Start at the line with "Collapse the Essentials section" and print every line through the end of the material below. Keep it exact and free of pictures.
Segment Start: Data
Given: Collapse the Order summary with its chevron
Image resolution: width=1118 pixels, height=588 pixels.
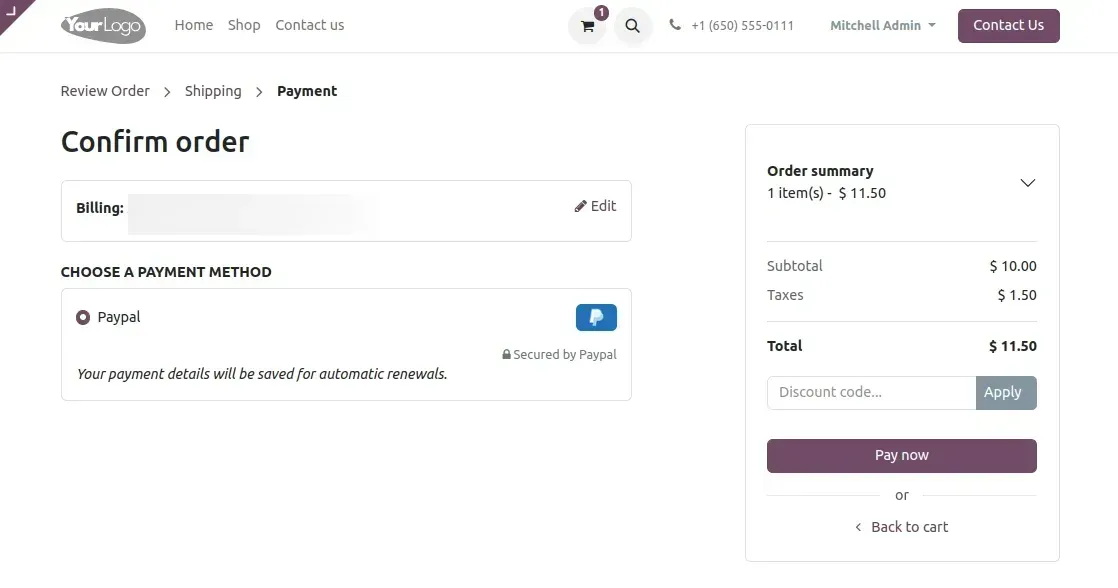Looking at the screenshot, I should click(1028, 183).
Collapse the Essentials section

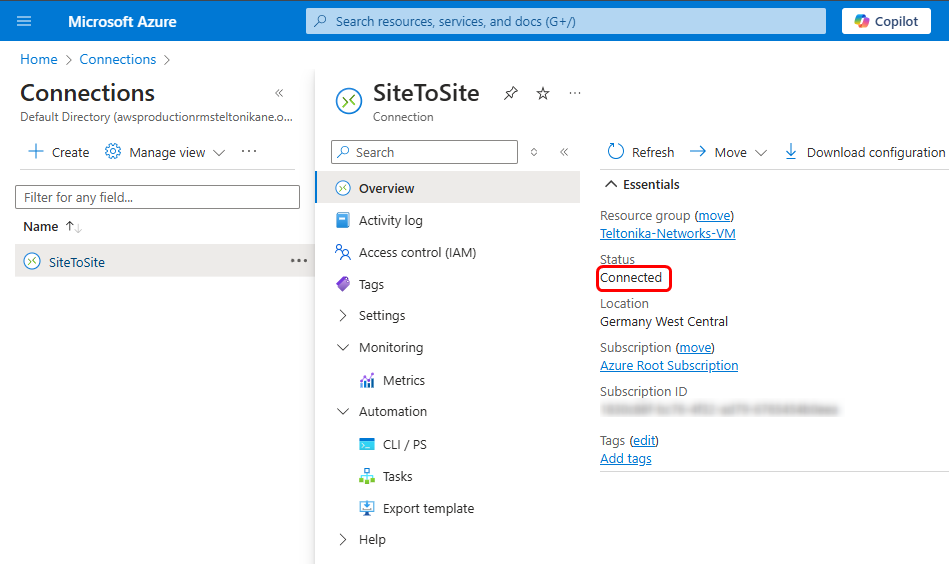pos(609,184)
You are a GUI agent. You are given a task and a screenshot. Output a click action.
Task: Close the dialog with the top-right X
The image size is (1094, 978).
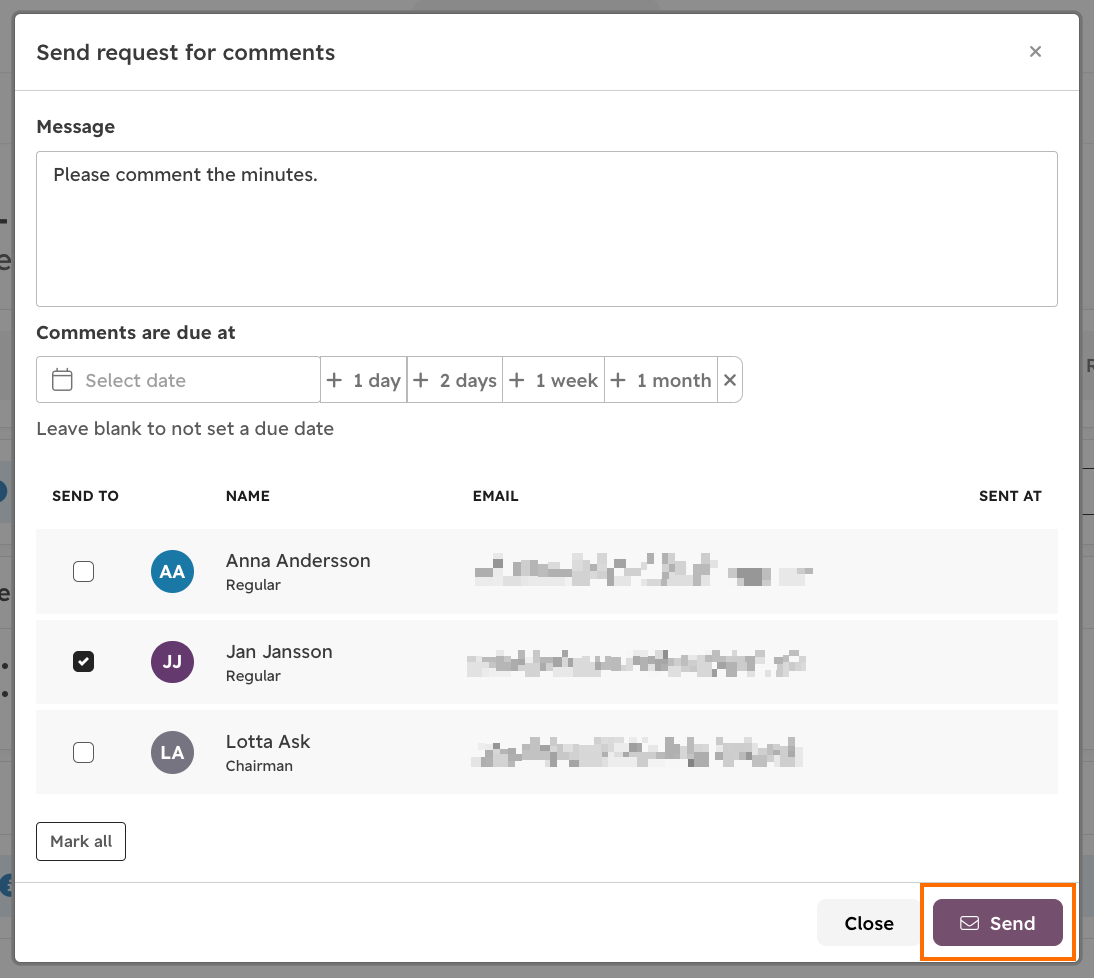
Segment End: Data
- [Answer for the task]
Collapse the Essentials section

pos(609,184)
You are a GUI agent. You are given a task and a screenshot. Output a click action.
Task: Close the dialog with the top-right X
The image size is (1094, 978).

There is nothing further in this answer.